Valor: Qual é a diferença mais marcante entre Biden e Trump?
Scheinkman: Para mim, a principal diferença neste momento é a questão do clima. Existe uma diferença enorme na atitude em relação ao aquecimento global. Tanto Trump quanto seu candidato a vice são negacionistas do clima. O vice diz que a mudança climática acontece, mas não por causa da atividade humana. Ou seja, um absurdo, e ele é bem formado. A mulher dele é educada em Cambridge e em Yale. Portanto, quando ele diz que a mudança climática não é provocada pelo petróleo, ele tem que estar mentindo. Não há outra explicação.
Valor: O que o senhor vê como ponto forte da gestão Biden e de sua candidatura?
Scheinkman: As medidas que ele está tentando implementar relacionadas à transação energética. Isso é importante. Tem muita gente entendendo que a situação do clima é séria e que é preciso fazer alguma coisa. Essa postura parece ser um aspecto bastante positivo na gestão Biden.
Valor: Apesar de posturas diferentes nesse campo e dos incentivos à energia limpa, Biden não deixou de apoiar os combustíveis fósseis.

**Dados fornecidos**.
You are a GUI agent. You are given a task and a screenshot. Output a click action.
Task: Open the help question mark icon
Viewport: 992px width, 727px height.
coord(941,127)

---

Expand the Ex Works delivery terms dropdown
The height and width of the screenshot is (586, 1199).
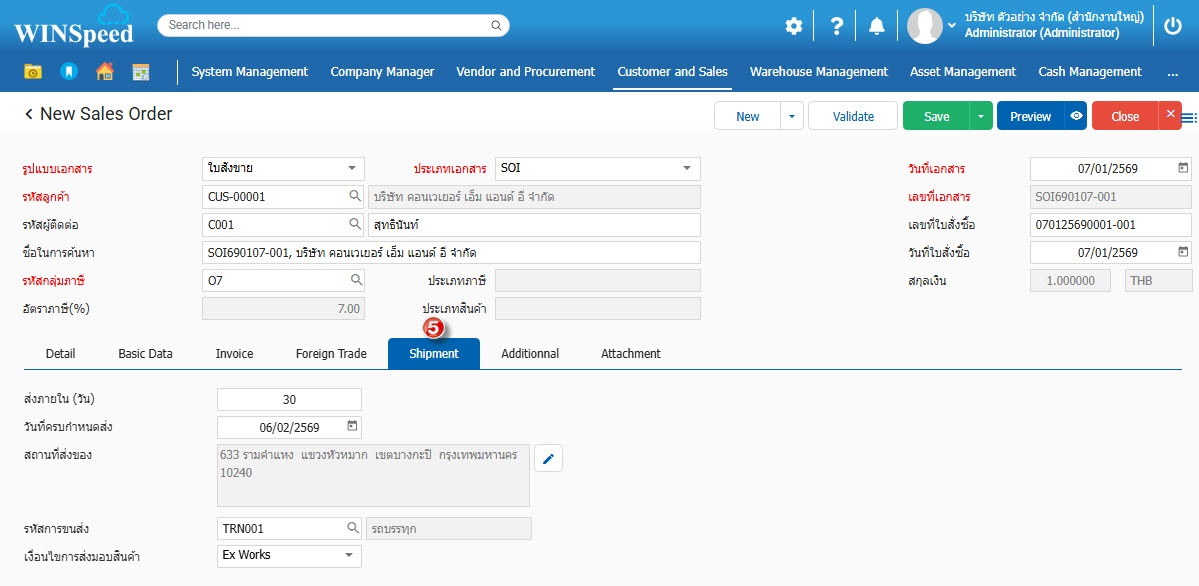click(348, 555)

**Tarefa A**.
Responda com base na entrevista sobre Biden e Trump:
(i) Para Scheinkman, qual é hoje a principal diferença entre Biden e Trump?
(ii) O que o vice diz sobre a mudança climática?
(iii) Em quais lugares a mulher do vice estudou?
**Tarefa B**.
Continue a entrevista sobre Biden e Trump a partir da última fala de Valor.

**Resposta A**.
(i) A questão do clima.
(ii) Que ela acontece, mas não por causa da atividade humana.
(iii) Em Cambridge e em Yale.

**Resposta B**.
Scheinkman: Biden, de fato, tem tido comportamento contraditório em relação ao petróleo. Ele aprovou o projeto Willow para produzir no Alasca e depois vetou expansão no Ártico. Do lado da demanda, os democratas desistiram de propor uma taxação adicional em combustíveis. Hoje, a melhor forma de lidar com aquecimento, que é taxação dos combustíveis, tem-se mostrado muito impopular. Em vez disso, a administração Biden resolveu subsidiar a produção de alternativas – solar, eólica, carro elétrico – mas isto, além de afetar o fiscal, vai tomar tempo para realmente diminuir a demanda nos EUA.
Valor: Biden subiu fortemente as tarifas de importação de placas solares equipamentos para energia eólica e também de carros elétricos vindos da China, como forma de apoiar a indústria local contra a concorrência externa. Trump já tinha adotado medidas desse tipo. Os dois se alinham quando no que pode ser visto como protecionismo?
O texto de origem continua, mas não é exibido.